*** Begin section ***
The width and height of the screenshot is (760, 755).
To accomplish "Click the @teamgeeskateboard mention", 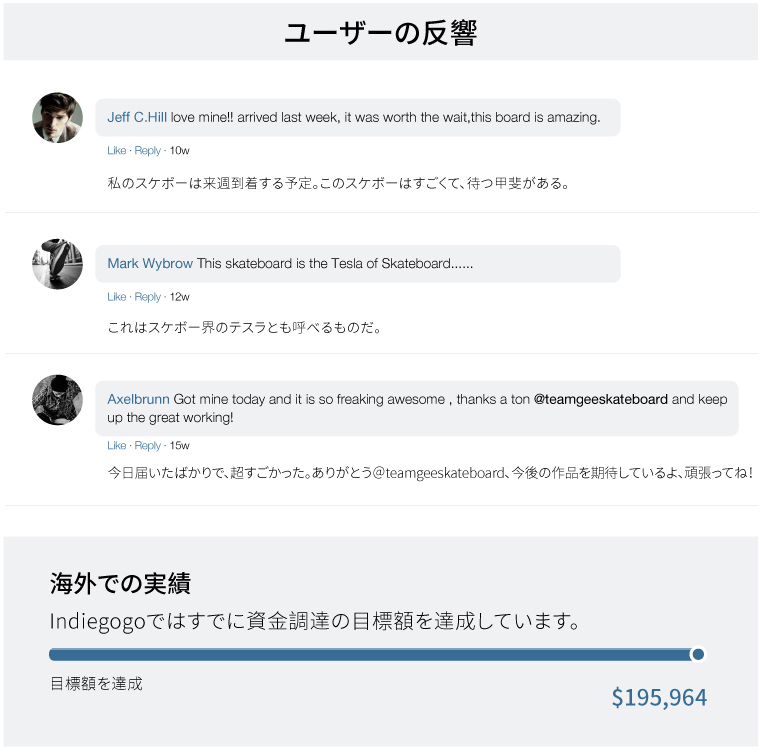I will click(600, 400).
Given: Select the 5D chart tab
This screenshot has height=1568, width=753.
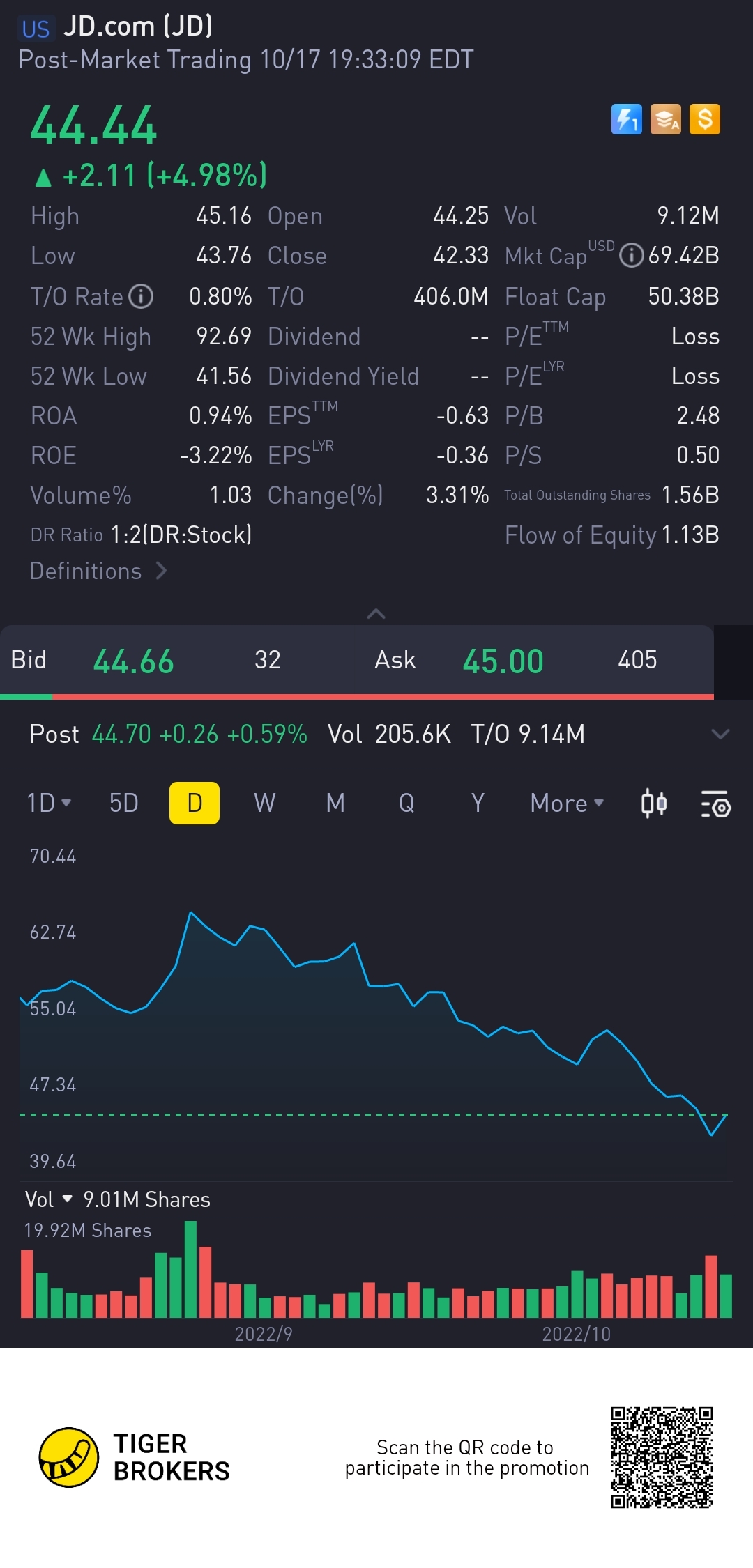Looking at the screenshot, I should click(124, 804).
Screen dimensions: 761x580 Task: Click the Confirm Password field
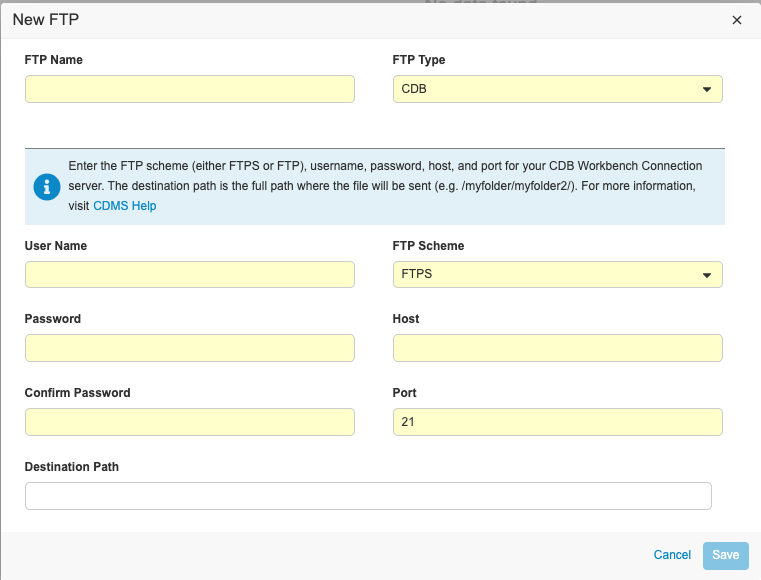pos(190,422)
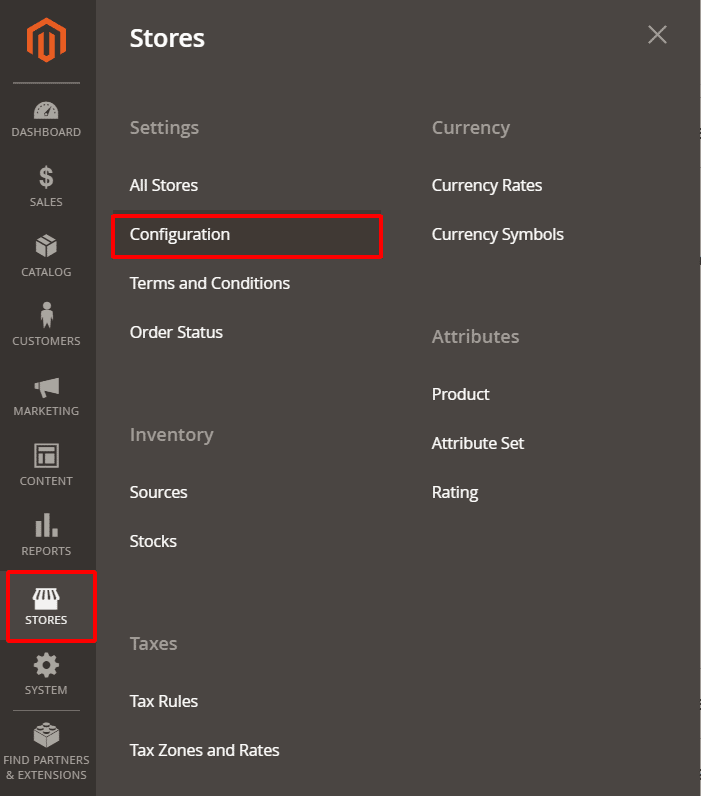The height and width of the screenshot is (796, 701).
Task: Open the Reports bar chart icon
Action: 47,526
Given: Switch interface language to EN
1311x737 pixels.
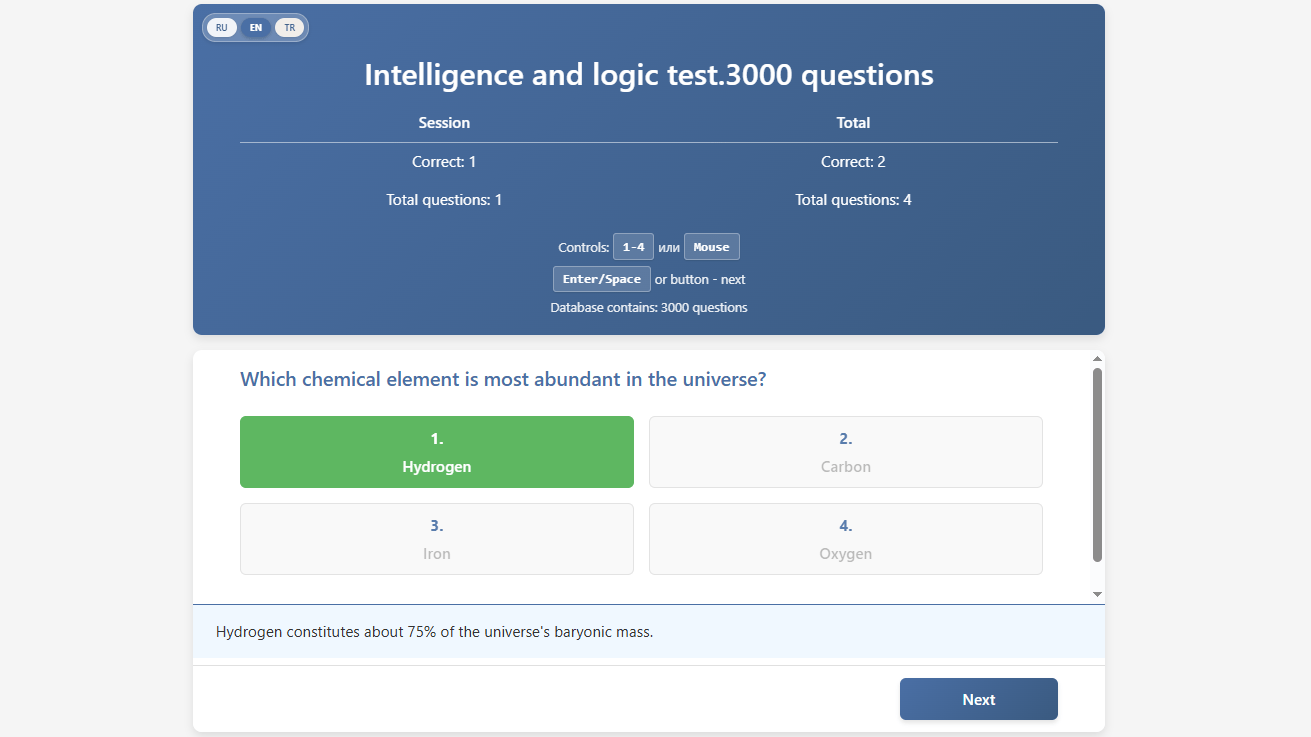Looking at the screenshot, I should click(x=255, y=27).
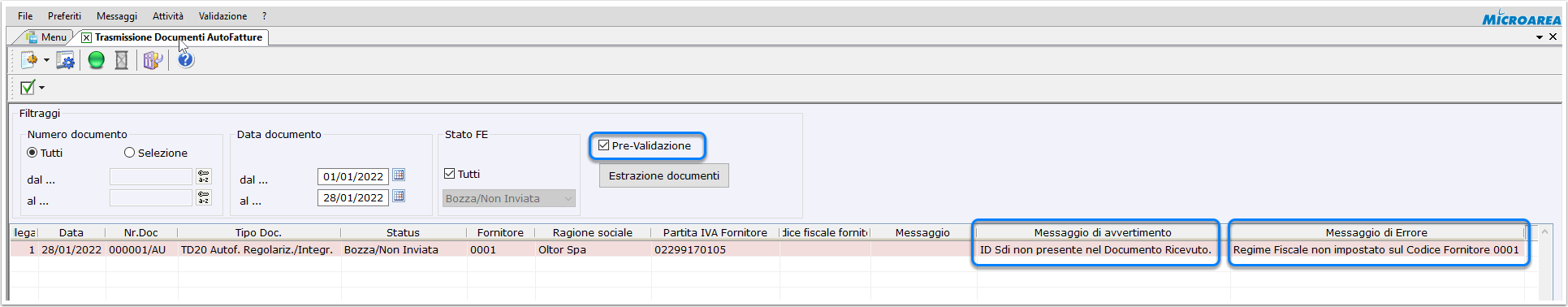1568x307 pixels.
Task: Open dropdown arrow next to document gear icon
Action: [46, 60]
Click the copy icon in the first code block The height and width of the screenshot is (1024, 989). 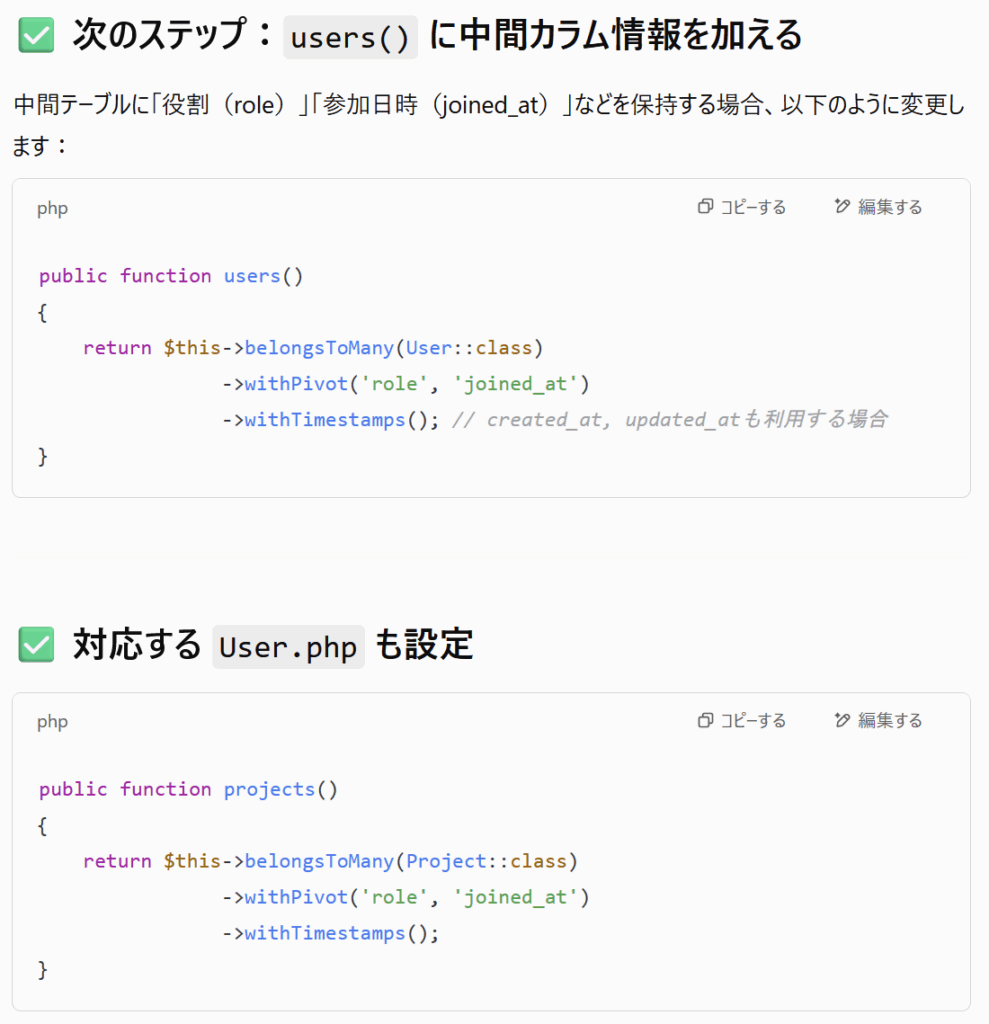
*** End section ***
> [Goal of the exercise]: Your task is to repeat, word for word and with no picture, every line from the one that contains "1311x737 pixels." through the last line of the data.

> [Result for this task]:
1311x737 pixels.
Looking at the screenshot, I should click(x=255, y=27).
1568x307 pixels.
Task: Open dropdown arrow next to document gear icon
Action: [46, 60]
Click the copy icon in the first code block The height and width of the screenshot is (1024, 989). 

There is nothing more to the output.